The nice thing about these TVs is that they are very modular inside, as [Andrew] also discovered to his delight. In addition to the LG controller board, an inverter board and the power supply board, this TV also contained a TCON PCB. After some initial unsuccessful swapping of the parts with EBay replacements, nothing was (surprisingly) working, but it did turn out that the TCON and inverter boards are made and sold by AUO (major Taiwanese display manufacturer), along with the display itself.

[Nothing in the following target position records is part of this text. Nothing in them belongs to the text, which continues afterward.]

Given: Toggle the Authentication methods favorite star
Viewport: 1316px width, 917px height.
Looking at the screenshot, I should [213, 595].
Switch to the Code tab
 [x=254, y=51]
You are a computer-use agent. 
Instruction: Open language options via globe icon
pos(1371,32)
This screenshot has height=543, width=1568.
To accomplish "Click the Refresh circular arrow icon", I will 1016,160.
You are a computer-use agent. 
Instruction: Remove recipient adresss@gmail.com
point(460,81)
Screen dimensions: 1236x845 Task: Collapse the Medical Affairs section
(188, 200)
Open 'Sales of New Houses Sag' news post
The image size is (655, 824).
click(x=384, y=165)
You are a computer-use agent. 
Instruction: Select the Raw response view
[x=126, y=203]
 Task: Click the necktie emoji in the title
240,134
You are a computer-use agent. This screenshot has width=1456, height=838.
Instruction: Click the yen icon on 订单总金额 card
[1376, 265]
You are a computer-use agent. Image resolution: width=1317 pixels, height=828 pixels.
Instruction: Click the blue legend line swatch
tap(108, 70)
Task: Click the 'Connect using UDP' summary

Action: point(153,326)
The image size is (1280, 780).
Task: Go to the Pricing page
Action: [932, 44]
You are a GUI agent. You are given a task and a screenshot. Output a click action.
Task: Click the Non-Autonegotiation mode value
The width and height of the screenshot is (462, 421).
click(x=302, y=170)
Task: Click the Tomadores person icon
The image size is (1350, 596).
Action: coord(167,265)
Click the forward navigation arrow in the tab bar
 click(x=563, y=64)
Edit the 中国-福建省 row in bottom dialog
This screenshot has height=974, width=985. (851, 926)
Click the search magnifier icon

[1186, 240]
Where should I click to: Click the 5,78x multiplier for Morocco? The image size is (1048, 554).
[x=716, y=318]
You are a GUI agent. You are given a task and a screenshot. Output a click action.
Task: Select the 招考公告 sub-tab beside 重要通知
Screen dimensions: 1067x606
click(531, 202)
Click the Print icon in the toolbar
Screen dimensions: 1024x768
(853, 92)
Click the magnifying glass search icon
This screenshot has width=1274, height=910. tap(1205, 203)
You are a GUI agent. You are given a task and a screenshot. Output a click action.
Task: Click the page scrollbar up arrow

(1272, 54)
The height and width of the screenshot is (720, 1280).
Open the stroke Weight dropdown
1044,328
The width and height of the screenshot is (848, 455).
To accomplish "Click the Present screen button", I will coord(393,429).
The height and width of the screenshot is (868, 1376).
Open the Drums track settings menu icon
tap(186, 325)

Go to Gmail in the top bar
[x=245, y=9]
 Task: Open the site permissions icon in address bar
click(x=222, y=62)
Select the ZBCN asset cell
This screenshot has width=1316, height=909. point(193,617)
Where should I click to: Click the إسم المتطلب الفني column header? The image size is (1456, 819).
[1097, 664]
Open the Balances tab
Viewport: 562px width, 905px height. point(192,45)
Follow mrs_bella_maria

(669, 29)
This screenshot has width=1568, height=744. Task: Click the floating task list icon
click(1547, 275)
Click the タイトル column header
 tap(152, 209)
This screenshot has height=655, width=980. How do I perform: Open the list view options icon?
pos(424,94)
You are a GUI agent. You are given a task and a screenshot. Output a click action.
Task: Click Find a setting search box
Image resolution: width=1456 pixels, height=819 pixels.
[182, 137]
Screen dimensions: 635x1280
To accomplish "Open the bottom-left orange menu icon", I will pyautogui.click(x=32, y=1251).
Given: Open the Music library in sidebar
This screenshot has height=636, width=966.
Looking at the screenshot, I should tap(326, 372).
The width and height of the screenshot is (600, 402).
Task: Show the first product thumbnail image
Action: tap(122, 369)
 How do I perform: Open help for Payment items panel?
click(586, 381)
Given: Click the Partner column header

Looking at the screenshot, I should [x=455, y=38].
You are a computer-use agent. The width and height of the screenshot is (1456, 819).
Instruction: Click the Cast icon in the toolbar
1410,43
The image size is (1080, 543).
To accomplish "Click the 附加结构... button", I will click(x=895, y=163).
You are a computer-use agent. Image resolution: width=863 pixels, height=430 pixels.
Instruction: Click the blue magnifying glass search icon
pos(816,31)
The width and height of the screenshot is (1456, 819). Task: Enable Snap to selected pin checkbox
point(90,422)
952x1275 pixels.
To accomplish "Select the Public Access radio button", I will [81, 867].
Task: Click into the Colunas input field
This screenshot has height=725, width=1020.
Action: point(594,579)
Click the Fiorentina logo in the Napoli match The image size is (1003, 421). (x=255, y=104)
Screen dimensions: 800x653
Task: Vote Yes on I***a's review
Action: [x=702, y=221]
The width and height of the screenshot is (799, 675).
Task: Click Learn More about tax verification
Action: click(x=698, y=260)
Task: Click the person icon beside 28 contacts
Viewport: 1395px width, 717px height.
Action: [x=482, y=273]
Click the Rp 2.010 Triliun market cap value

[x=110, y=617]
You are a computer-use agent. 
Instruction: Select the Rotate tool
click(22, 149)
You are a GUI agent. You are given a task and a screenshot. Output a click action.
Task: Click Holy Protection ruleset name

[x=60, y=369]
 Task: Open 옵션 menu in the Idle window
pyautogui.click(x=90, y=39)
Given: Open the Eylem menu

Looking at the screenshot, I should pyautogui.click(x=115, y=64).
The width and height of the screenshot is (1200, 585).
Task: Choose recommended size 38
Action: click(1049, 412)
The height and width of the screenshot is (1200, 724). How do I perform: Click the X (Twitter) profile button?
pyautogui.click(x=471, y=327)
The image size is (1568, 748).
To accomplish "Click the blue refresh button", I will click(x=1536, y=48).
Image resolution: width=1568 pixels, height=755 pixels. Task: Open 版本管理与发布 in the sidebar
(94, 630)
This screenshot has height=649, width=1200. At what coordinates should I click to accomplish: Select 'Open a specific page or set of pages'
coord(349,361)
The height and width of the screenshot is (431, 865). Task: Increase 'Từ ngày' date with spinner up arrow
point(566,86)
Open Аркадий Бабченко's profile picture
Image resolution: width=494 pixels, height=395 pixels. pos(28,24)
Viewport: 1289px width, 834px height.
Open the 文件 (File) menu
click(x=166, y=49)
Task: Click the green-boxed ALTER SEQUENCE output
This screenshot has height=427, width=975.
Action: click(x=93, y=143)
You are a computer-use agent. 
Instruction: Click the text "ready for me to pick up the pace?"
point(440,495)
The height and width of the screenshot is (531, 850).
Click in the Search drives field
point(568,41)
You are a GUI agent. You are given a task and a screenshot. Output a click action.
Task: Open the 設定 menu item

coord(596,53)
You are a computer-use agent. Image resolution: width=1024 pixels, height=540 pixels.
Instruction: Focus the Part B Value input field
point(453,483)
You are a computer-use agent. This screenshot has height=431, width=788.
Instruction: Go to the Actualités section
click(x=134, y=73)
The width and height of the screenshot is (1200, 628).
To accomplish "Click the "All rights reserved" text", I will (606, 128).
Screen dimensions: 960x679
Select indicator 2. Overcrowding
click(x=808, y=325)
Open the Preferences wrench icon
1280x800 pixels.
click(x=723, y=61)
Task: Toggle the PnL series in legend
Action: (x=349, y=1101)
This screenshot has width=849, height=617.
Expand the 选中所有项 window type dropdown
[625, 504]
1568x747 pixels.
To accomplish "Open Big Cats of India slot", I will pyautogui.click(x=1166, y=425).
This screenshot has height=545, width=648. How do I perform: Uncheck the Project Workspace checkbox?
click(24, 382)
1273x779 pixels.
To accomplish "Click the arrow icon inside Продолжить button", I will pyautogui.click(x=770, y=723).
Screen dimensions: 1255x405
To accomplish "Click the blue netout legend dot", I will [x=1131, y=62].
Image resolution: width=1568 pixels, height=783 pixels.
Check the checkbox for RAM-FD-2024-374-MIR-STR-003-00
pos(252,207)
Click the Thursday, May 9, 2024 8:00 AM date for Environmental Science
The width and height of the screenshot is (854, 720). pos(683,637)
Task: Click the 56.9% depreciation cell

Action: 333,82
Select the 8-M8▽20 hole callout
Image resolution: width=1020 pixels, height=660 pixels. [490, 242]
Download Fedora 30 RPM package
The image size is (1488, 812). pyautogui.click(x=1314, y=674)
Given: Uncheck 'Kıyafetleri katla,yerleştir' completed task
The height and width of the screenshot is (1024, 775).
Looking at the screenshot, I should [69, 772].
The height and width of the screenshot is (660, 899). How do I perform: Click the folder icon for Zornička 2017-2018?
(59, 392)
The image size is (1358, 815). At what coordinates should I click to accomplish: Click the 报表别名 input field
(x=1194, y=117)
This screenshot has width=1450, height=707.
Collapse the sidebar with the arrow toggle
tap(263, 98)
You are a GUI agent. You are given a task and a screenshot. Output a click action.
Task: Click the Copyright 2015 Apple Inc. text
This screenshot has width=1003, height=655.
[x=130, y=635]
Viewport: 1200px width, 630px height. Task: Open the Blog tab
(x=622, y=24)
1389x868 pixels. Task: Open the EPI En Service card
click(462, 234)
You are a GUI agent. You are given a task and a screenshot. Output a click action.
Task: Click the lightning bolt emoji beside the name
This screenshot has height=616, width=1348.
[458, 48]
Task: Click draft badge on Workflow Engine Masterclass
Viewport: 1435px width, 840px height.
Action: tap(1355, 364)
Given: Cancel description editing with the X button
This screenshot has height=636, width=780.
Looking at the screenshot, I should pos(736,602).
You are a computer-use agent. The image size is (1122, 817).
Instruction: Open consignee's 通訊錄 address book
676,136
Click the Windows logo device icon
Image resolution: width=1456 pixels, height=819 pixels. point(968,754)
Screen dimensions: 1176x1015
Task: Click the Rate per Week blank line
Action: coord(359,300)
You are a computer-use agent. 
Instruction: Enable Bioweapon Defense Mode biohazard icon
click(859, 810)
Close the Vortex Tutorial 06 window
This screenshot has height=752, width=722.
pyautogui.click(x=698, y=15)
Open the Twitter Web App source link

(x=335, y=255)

In the end it turned out that the AUO boards and screen were fine, and after sourcing a board to convert VGA input to the LVDS signal accepted by the TCON board, the whole display worked. Naturally using a board with HDMI inputs would be nice, but it does show how a ‘broken’ TV can be turned into a really nice, big monitor without all too much effort if it’s just the controller board that went on the fritz.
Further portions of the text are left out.